>> begin Passage
A. Negatively.—A first truth is not (a) Truth written prior to consciousness upon the substance of the soul—for such passive knowledge implies a materialistic view of the soul; (b) Actual knowledge of which the soul finds itself in possession at birth—for it cannot be proved that the soul has such knowledge; (c) An idea, undeveloped at birth, but which has the power of self-development apart from observation and experience—for this is contrary to all we know of the laws of mental growth.

Cicero, De Natura Deorum, 1:17—“Intelligi necesse est esse deos, quoniam insitas eorum vel potius innatas cogitationes habemus.” Origen, Adv. Celsum, 1:4—“Men would not be guilty, if they did not carry in their minds common notions of morality, innate and written in divine letters.” Calvin, Institutes, 1:3:3—“Those who rightly judge will always agree that there is an indelible sense of divinity engraven upon men's minds.” Fleming, Vocab. of Philosophy, art.: “Innate Ideas”—“Descartes is supposed to have taught (and Locke devoted the first book of his Essays to refuting the doctrine) that these ideas are innate or connate with the soul; i.e., the intellect finds itself at birth, or as soon as it wakes to conscious activity, to be possessed of ideas to which it has only to attach the appropriate names, or of judgments which it only needs to express in fit propositions—i.e., prior to any experience of individual objects.”
>> end Passage
>> begin Recorded data
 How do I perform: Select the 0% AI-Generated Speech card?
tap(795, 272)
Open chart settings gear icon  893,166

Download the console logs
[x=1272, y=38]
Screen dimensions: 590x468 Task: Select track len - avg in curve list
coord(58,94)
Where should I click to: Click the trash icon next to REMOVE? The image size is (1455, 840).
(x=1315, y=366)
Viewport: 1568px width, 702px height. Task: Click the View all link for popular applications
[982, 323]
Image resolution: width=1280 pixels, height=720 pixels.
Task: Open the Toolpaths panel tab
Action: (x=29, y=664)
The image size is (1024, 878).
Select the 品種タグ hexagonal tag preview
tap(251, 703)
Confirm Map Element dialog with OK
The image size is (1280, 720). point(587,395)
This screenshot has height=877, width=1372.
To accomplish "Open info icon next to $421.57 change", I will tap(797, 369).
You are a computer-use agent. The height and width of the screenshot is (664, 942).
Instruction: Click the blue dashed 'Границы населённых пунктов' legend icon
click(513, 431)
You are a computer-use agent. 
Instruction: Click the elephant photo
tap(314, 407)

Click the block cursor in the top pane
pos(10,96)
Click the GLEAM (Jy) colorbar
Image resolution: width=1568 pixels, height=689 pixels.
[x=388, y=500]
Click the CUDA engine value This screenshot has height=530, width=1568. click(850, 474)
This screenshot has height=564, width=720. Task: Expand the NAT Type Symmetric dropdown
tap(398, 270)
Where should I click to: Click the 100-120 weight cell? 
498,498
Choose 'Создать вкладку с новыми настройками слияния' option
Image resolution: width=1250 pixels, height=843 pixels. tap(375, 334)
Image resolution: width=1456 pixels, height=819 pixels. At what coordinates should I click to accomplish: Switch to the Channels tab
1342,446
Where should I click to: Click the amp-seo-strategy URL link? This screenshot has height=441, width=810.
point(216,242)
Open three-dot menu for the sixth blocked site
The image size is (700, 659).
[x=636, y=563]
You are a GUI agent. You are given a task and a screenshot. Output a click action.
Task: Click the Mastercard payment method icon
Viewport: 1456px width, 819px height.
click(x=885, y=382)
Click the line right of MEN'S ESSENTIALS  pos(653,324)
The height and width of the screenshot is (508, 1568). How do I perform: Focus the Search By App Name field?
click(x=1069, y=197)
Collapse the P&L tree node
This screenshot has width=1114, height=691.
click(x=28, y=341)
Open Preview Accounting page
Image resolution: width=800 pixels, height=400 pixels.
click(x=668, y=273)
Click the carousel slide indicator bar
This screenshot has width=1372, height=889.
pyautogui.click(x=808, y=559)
>> end Recorded data
# Task list:
(1) Can you answer these questions about the passage on first truths?
(a) What view of the soul does it say passive knowledge written prior to consciousness implies?
(b) Which work by Calvin does it quote?
(c) In the Fleming entry, who devoted the first book of his Essays to refuting the doctrine?
(2) Can you copy the stretch of the passage on first truths from "A. Negatively.—A first" through "of mental growth." word for word?

# Outputs in order:
(1)
(a) A materialistic view of the soul.
(b) Institutes (1:3:3).
(c) Locke.

(2)
A. Negatively.—A first truth is not (a) Truth written prior to consciousness upon the substance of the soul—for such passive knowledge implies a materialistic view of the soul; (b) Actual knowledge of which the soul finds itself in possession at birth—for it cannot be proved that the soul has such knowledge; (c) An idea, undeveloped at birth, but which has the power of self-development apart from observation and experience—for this is contrary to all we know of the laws of mental growth.